体温の過度な上昇を抑えることで、熱中症の予防・持久性運動能力や認知機能低下の抑制・多量の発汗による脱水予防ができます¹⁾。

冷却方法は体の内部または外部から冷やす方法があります。内部から冷やす方法は、冷たい飲料などを摂取することで皮膚や筋温を大きく低下させることなく核心温を下げることができます。一方、冷水・アイスパック・送風などを用いて皮膚などの外部から冷やす方法は、筋肉の熱を直接冷やしたり、発汗による熱を発散させたりする効果があります。外部から冷やす場合、首筋やわきの下など、皮膚表面付近で太い血管が通っている部位を冷やすとより早く体温を下げることができます。首の後ろを冷やしてしまうと、視床下部が冷やされ体温が下がったと勘違いしてしまうので、首の横側を冷やすようにしましょう。

運動前・中・後、積極的に冷却することで得られるメリットは熱中症予防効果だけではありません。運動前に体温を低下させると、運動中の体温の許容量(貯熱量)を大きくして運動時間を延ばすことができます。運動・休憩中の冷却は体温や筋温が過度に上昇することを防ぎ、疲労感や暑さなどの主観的な感覚を和らげることができます。そして、運動後の冷却は上昇した体温や筋温を通常に戻して、疲労を軽減したり、筋損傷や炎症反応を抑えたりすることができます。また、体温が上昇した状態が続くと、余分なエネルギーを消耗してしまうため、冷却することでリカバリー効率も向上します。

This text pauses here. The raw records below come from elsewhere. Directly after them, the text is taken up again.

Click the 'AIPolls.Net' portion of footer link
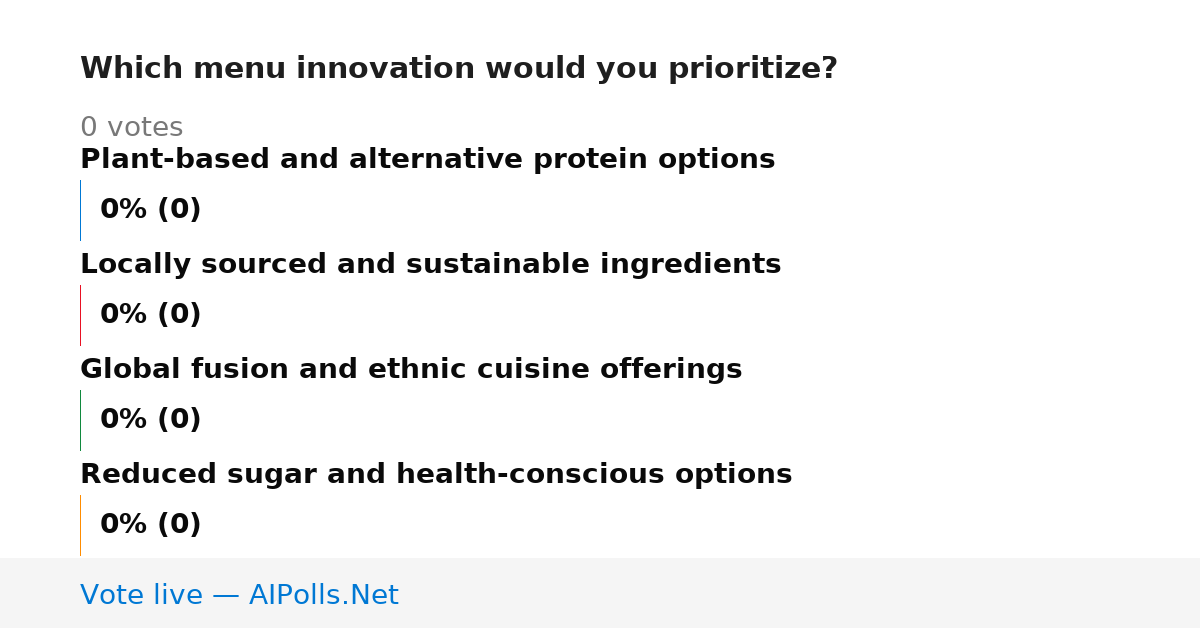The height and width of the screenshot is (628, 1200). [x=323, y=595]
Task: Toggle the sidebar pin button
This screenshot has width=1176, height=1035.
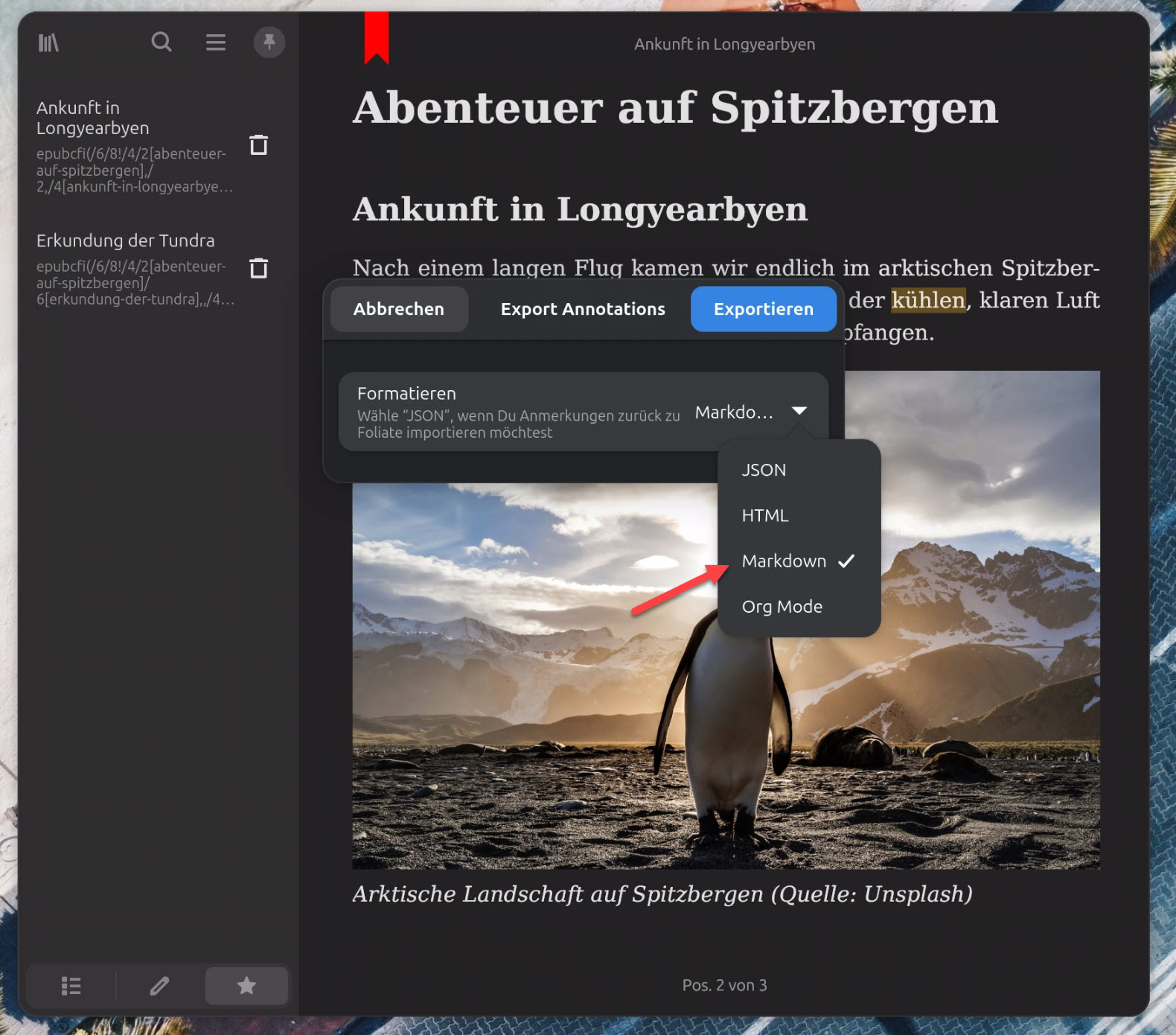Action: (x=269, y=42)
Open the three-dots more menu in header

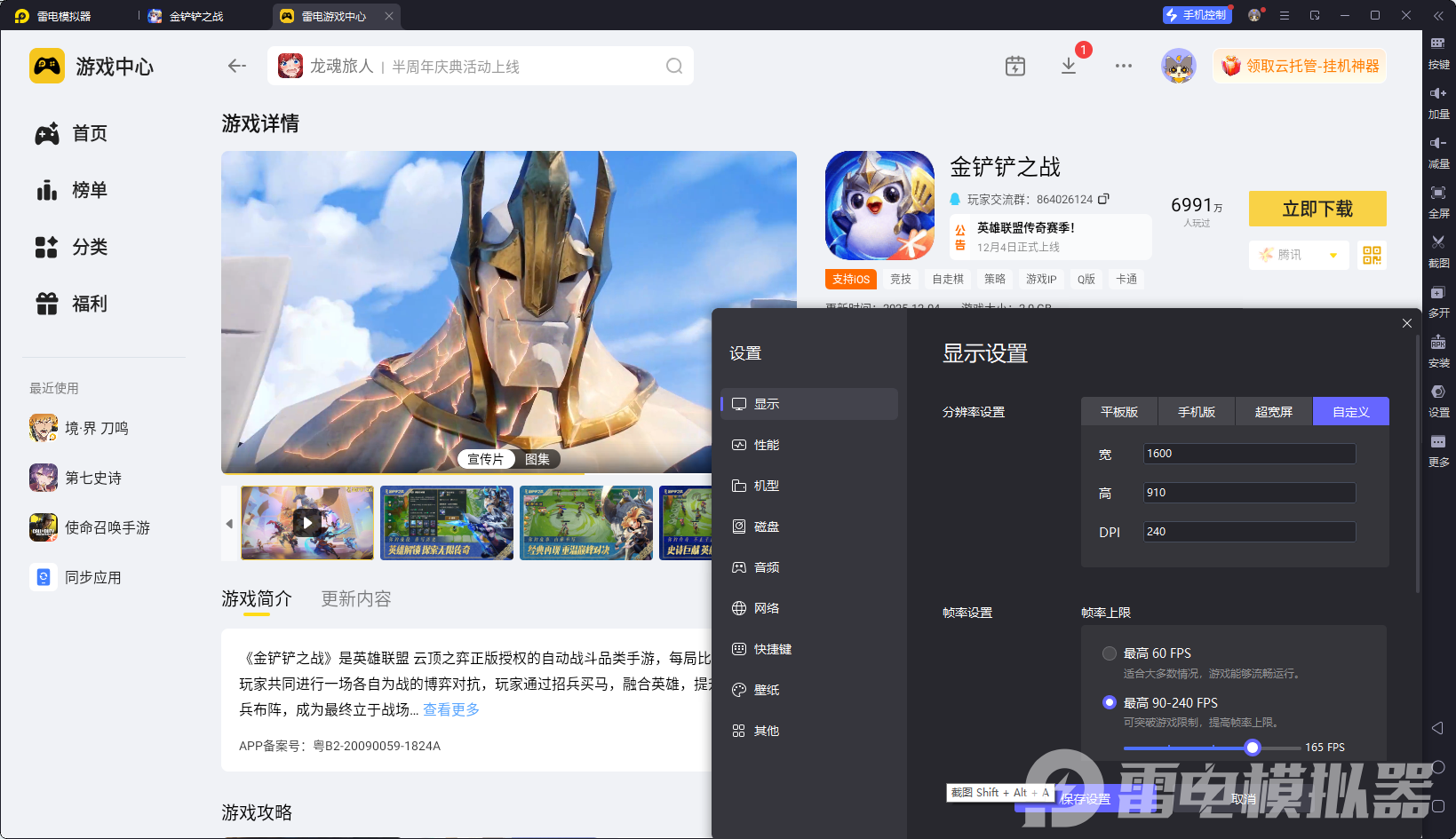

体を冷却することは熱中症予防に繋がりますが、体温や筋温を適切な状態に保つためには過度に冷却しないことも大切です。例えば、外部から冷やすときはタオルを冷水に浸して軽くしぼり、冷たさを感じなくなるまで当て、再度タオルを冷水に浸して当てるということを2~3回繰り返す程度が適切です。汗を流している時には、風を当てるだけでも冷却効果は期待できます。

➤環境に体を慣れさせる
ほとんどの人は体が暑さに順応するまで約1〜2週間(毎日90分程度)かかります⁴⁾。但し、外部環境によるストレスに体を慣れさせることが大事なので、その環境にただ体を置くのではなく、ウォーキングなどの軽い運動をしたり、室内の温度を外の温度とあまり変わらないように、若しくは少しだけ低くなるようにしてリラックスした状態で過ごしたりするなど、ストレス環境下でもある程度の身体活動や日常活動を行うことが理想です。

➤運動しやすい時間と服装を選択する

1日の気温は朝5~6時頃が最も低く、徐々に上昇し、午後2~3時頃ピークに達します。従って、外で運動するときはこの暑い時間帯を避けるようにしましょう。また、服の素材や色も体温調節に重要です。運動時はポリエステルなど通気性のある生地で作られた明るめの服を着用しましょう。暗めよりも明るめの色の方が太陽光を吸収しにくいので、太陽光の熱を感じにくくなります。


終わりに

人間は周りの環境変化に合わせて適応できますが、全員が同じように暑さに耐えられるわけではありません。体調やその日の気温・湿度などを考慮して運動の可否や内容を検討してください。また、外ではなく冷房の効いた室内で行う、時間帯を変更・短縮する、激しい運動は控えるなど、暑さの中で少しでも快適に運動ができるような工夫をすることで、暑い季節でも運動を楽しむことができます。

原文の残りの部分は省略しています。